____ Supplied material
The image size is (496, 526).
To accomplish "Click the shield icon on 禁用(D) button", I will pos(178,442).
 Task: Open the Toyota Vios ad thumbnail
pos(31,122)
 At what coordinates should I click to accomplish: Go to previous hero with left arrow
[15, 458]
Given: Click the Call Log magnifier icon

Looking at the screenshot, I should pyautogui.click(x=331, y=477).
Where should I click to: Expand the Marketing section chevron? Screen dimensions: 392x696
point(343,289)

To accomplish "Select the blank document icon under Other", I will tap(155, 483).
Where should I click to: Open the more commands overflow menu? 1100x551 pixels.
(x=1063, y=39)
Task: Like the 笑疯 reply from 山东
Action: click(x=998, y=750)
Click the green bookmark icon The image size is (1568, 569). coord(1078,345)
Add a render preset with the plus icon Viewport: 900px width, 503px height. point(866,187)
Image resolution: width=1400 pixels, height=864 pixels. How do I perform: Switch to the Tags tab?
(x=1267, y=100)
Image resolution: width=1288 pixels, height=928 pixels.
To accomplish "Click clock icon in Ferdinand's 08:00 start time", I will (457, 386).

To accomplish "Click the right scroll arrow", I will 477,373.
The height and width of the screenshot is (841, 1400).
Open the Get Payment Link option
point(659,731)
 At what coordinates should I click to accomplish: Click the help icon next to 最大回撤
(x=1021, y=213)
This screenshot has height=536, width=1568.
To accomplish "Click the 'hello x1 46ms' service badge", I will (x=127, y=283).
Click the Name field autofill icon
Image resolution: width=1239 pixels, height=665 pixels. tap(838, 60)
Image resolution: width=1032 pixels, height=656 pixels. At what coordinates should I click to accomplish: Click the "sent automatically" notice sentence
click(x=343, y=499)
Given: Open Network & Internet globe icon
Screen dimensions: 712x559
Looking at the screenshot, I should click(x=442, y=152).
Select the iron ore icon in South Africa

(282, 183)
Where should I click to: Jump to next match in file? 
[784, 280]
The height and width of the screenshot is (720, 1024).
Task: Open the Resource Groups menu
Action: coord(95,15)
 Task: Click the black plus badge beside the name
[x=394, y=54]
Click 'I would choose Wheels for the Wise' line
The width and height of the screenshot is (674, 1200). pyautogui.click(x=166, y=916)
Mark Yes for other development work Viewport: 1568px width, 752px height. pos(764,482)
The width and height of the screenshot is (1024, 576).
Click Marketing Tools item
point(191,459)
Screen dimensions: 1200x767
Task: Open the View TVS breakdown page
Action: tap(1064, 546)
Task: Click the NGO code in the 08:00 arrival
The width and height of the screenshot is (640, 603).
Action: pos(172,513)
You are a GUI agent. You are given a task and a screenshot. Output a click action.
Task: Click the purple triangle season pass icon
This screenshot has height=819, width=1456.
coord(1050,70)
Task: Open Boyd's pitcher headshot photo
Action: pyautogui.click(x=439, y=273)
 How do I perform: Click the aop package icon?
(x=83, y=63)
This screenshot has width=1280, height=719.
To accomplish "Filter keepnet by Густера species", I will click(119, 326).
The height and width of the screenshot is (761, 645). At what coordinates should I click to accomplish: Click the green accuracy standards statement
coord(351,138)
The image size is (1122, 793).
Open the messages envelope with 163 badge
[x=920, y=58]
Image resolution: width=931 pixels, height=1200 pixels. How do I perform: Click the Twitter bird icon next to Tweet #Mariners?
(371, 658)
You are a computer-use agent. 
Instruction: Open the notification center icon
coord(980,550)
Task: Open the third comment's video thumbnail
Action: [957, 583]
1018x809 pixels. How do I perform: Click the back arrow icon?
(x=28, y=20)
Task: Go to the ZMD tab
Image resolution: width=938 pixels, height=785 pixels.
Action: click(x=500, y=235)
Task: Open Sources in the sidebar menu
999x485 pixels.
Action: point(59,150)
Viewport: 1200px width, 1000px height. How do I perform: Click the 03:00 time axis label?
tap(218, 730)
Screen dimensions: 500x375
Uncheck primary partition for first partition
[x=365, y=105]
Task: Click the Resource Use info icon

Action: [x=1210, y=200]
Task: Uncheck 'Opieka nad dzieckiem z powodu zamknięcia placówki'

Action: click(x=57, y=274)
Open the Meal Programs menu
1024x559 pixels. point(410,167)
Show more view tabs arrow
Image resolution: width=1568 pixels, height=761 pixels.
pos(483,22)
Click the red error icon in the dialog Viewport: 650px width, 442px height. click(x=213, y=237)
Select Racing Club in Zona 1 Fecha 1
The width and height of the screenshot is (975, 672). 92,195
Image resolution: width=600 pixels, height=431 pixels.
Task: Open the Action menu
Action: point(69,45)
________
Work item: Retype each of the records, word for word, with nothing added or dropped.

Written reply:
The image size is (496, 526).
To accomplish "Click the shield icon on 禁用(D) button", I will pos(178,442).
 Task: Open the Toyota Vios ad thumbnail
pos(31,122)
 At what coordinates should I click to accomplish: Go to previous hero with left arrow
[15, 458]
Given: Click the Call Log magnifier icon

Looking at the screenshot, I should pyautogui.click(x=331, y=477).
Where should I click to: Expand the Marketing section chevron? Screen dimensions: 392x696
point(343,289)

To accomplish "Select the blank document icon under Other", I will tap(155, 483).
Where should I click to: Open the more commands overflow menu? 1100x551 pixels.
(x=1063, y=39)
Task: Like the 笑疯 reply from 山东
Action: click(x=998, y=750)
Click the green bookmark icon The image size is (1568, 569). coord(1078,345)
Add a render preset with the plus icon Viewport: 900px width, 503px height. point(866,187)
Image resolution: width=1400 pixels, height=864 pixels. How do I perform: Switch to the Tags tab?
(x=1267, y=100)
Image resolution: width=1288 pixels, height=928 pixels.
To accomplish "Click clock icon in Ferdinand's 08:00 start time", I will (457, 386).

To accomplish "Click the right scroll arrow", I will 477,373.
The height and width of the screenshot is (841, 1400).
Open the Get Payment Link option
point(659,731)
 At what coordinates should I click to accomplish: Click the help icon next to 最大回撤
(x=1021, y=213)
This screenshot has height=536, width=1568.
To accomplish "Click the 'hello x1 46ms' service badge", I will (x=127, y=283).
Click the Name field autofill icon
Image resolution: width=1239 pixels, height=665 pixels. tap(838, 60)
Image resolution: width=1032 pixels, height=656 pixels. At what coordinates should I click to accomplish: Click the "sent automatically" notice sentence
click(x=343, y=499)
Given: Open Network & Internet globe icon
Screen dimensions: 712x559
Looking at the screenshot, I should click(x=442, y=152).
Select the iron ore icon in South Africa

(282, 183)
Where should I click to: Jump to next match in file? 
[784, 280]
The height and width of the screenshot is (720, 1024).
Task: Open the Resource Groups menu
Action: coord(95,15)
 Task: Click the black plus badge beside the name
[x=394, y=54]
Click 'I would choose Wheels for the Wise' line
The width and height of the screenshot is (674, 1200). pyautogui.click(x=166, y=916)
Mark Yes for other development work Viewport: 1568px width, 752px height. pos(764,482)
The width and height of the screenshot is (1024, 576).
Click Marketing Tools item
point(191,459)
Screen dimensions: 1200x767
Task: Open the View TVS breakdown page
Action: tap(1064, 546)
Task: Click the NGO code in the 08:00 arrival
The width and height of the screenshot is (640, 603).
Action: pos(172,513)
You are a GUI agent. You are given a task and a screenshot. Output a click action.
Task: Click the purple triangle season pass icon
This screenshot has height=819, width=1456.
coord(1050,70)
Task: Open Boyd's pitcher headshot photo
Action: pyautogui.click(x=439, y=273)
 How do I perform: Click the aop package icon?
(x=83, y=63)
This screenshot has width=1280, height=719.
To accomplish "Filter keepnet by Густера species", I will click(119, 326).
The height and width of the screenshot is (761, 645). At what coordinates should I click to accomplish: Click the green accuracy standards statement
coord(351,138)
The image size is (1122, 793).
Open the messages envelope with 163 badge
[x=920, y=58]
Image resolution: width=931 pixels, height=1200 pixels. How do I perform: Click the Twitter bird icon next to Tweet #Mariners?
(371, 658)
You are a computer-use agent. 
Instruction: Open the notification center icon
coord(980,550)
Task: Open the third comment's video thumbnail
Action: [957, 583]
1018x809 pixels. How do I perform: Click the back arrow icon?
(x=28, y=20)
Task: Go to the ZMD tab
Image resolution: width=938 pixels, height=785 pixels.
Action: click(x=500, y=235)
Task: Open Sources in the sidebar menu
999x485 pixels.
Action: point(59,150)
Viewport: 1200px width, 1000px height. How do I perform: Click the 03:00 time axis label?
tap(218, 730)
Screen dimensions: 500x375
Uncheck primary partition for first partition
[x=365, y=105]
Task: Click the Resource Use info icon

Action: [x=1210, y=200]
Task: Uncheck 'Opieka nad dzieckiem z powodu zamknięcia placówki'

Action: click(x=57, y=274)
Open the Meal Programs menu
1024x559 pixels. point(410,167)
Show more view tabs arrow
Image resolution: width=1568 pixels, height=761 pixels.
pos(483,22)
Click the red error icon in the dialog Viewport: 650px width, 442px height. click(x=213, y=237)
Select Racing Club in Zona 1 Fecha 1
The width and height of the screenshot is (975, 672). 92,195
Image resolution: width=600 pixels, height=431 pixels.
Task: Open the Action menu
Action: point(69,45)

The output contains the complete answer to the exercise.